▸ Deine Aufgabe
Konvertiere den Abschnitt, der mit der Zeile beginnt, die „The width and“ enthält, und mit der Zeile endet, die „Looking at the“ enthält (beide eingeschlossen), in eine CSV mit den Spalten eingabe und ausgabe, mit einer CSV-Zeile für jeden Text samt zugehöriger Antwort. Setze jedes Feld in Anführungszeichen, ersetze Zeilenumbrüche durch Leerzeichen und lass die Bilder weg.

▸ Bereitgestellte Daten

——————

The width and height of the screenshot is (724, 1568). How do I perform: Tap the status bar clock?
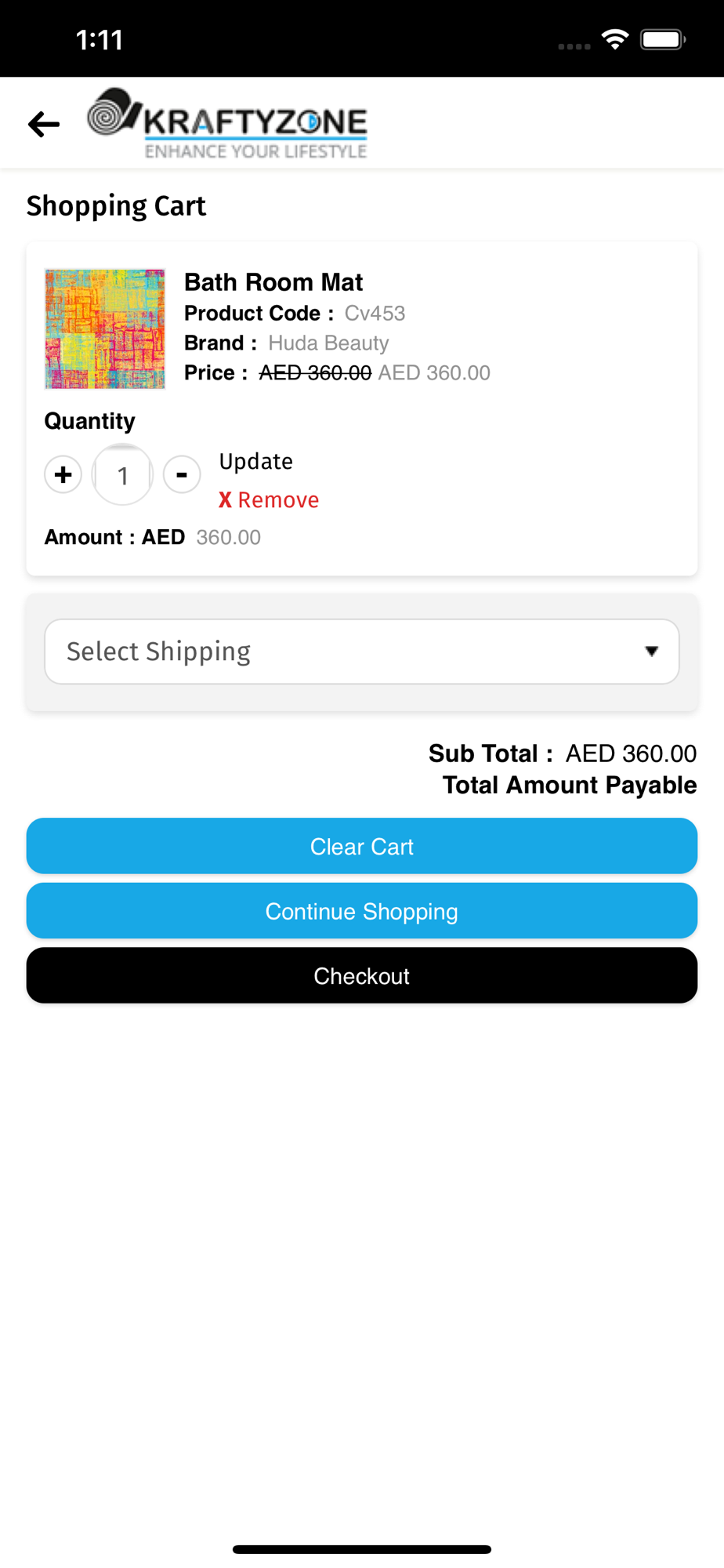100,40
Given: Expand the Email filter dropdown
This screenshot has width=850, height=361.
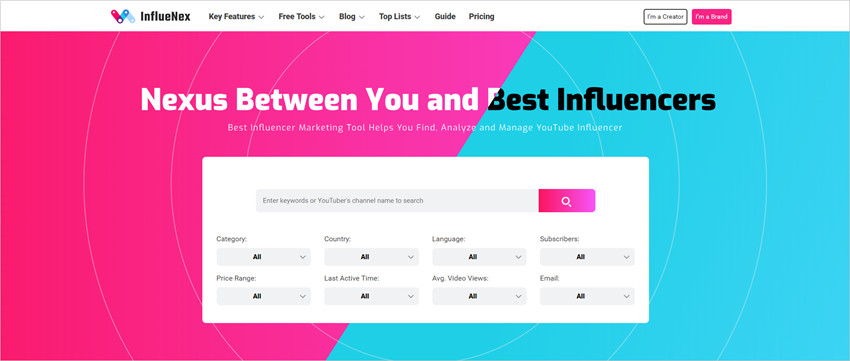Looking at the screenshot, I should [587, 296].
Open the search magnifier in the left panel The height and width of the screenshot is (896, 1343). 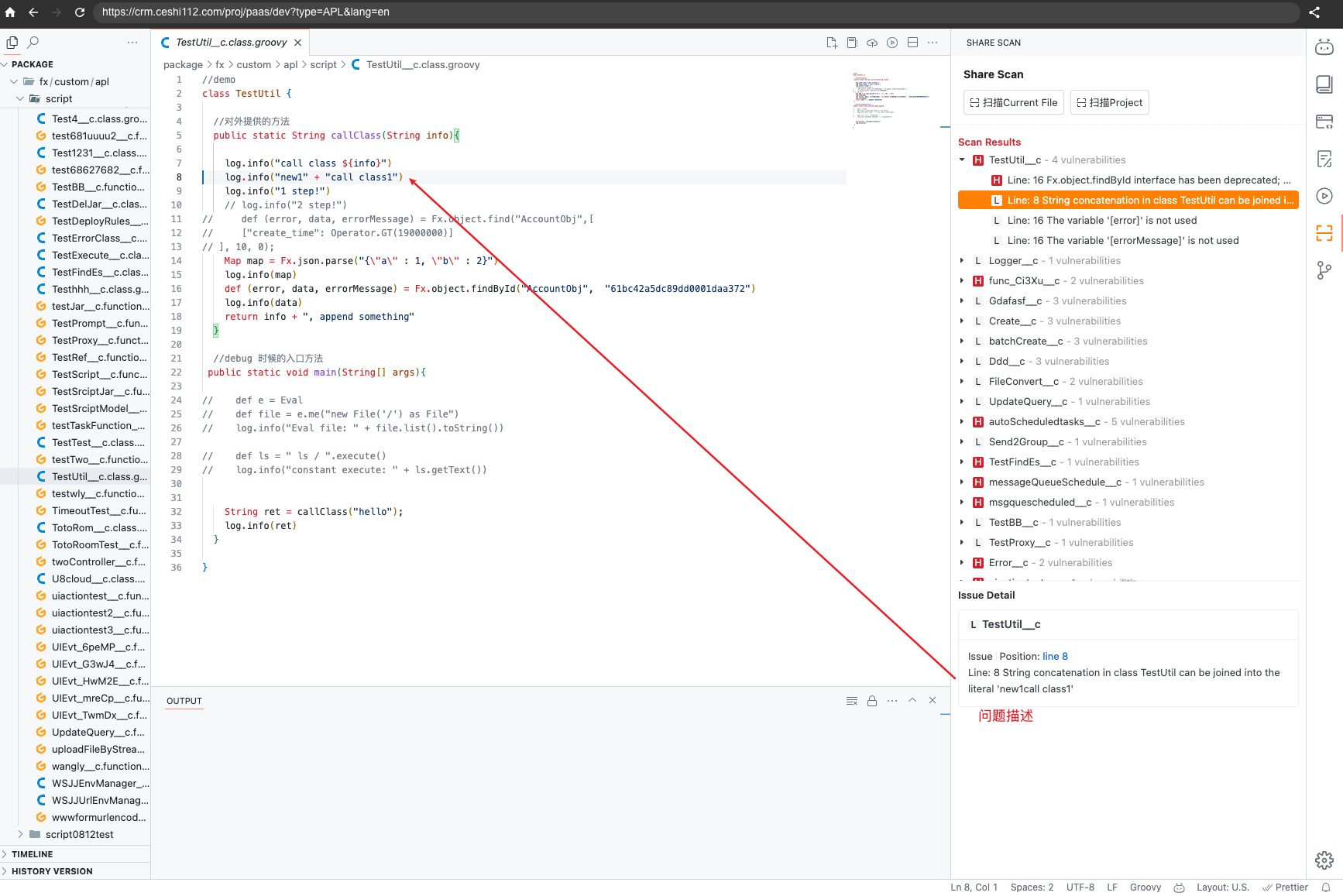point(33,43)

——————

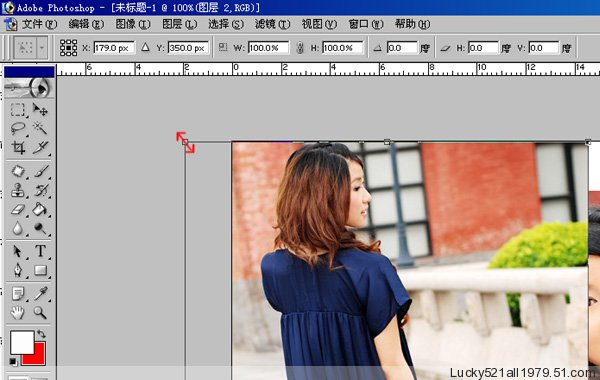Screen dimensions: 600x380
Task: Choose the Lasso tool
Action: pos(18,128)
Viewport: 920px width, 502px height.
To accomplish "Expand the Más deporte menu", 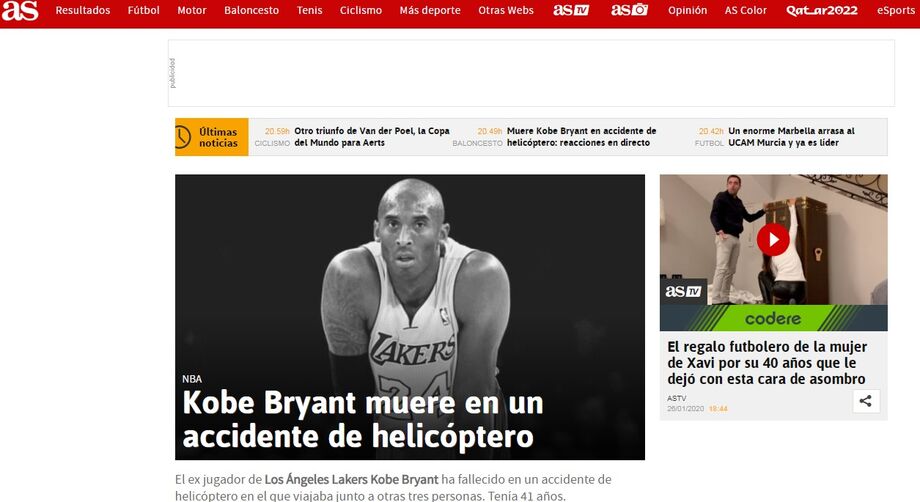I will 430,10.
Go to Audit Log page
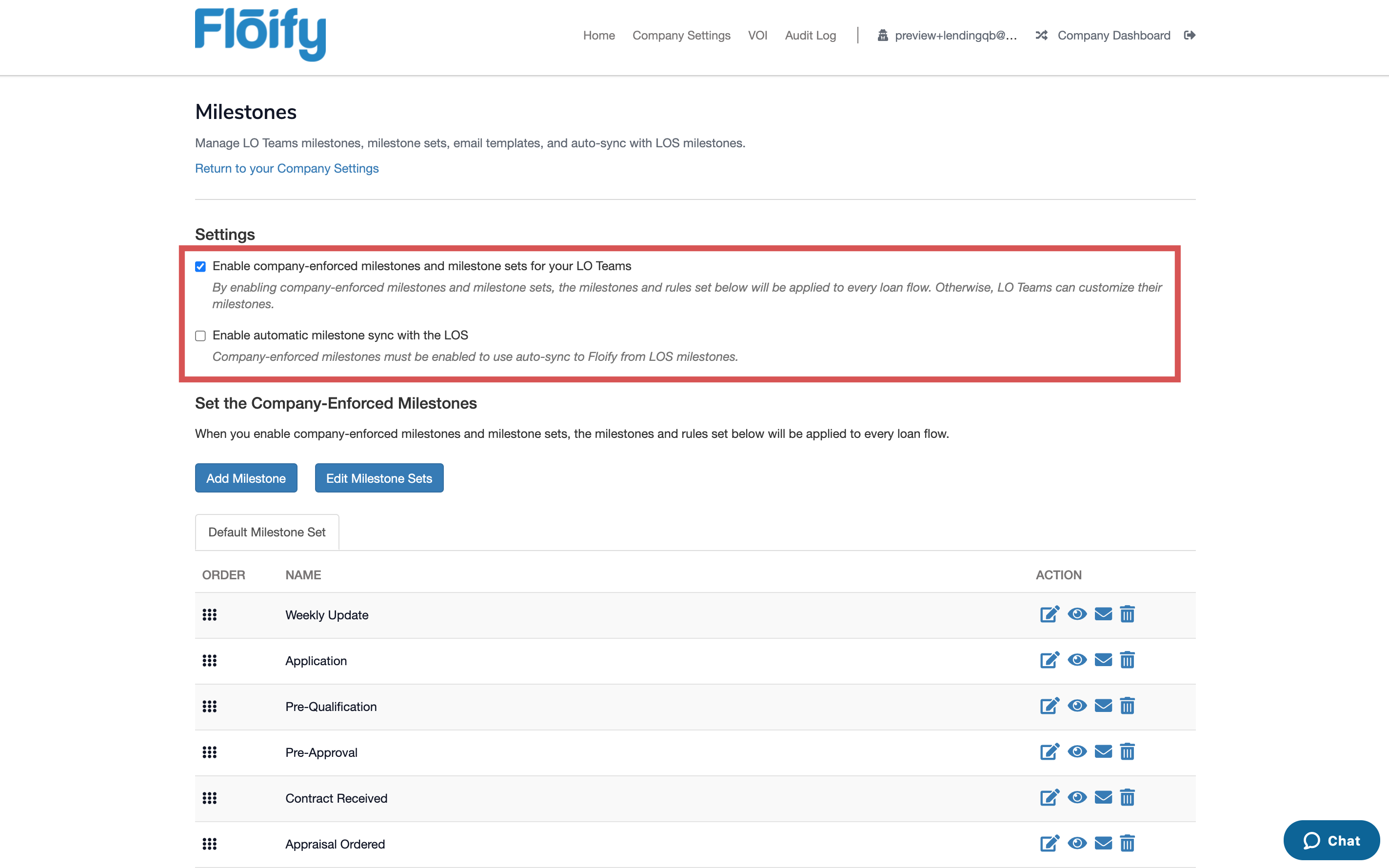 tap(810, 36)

——————

▸ Ergebnis der Übung
eingabe,ausgabe
"The width and height of the screenshot is (724, 1568). How do I perform: Tap the status bar clock?","100,40"
"Given: Expand the Email filter dropdown This screenshot has width=850, height=361.","Looking at the screenshot, I should [587, 296]."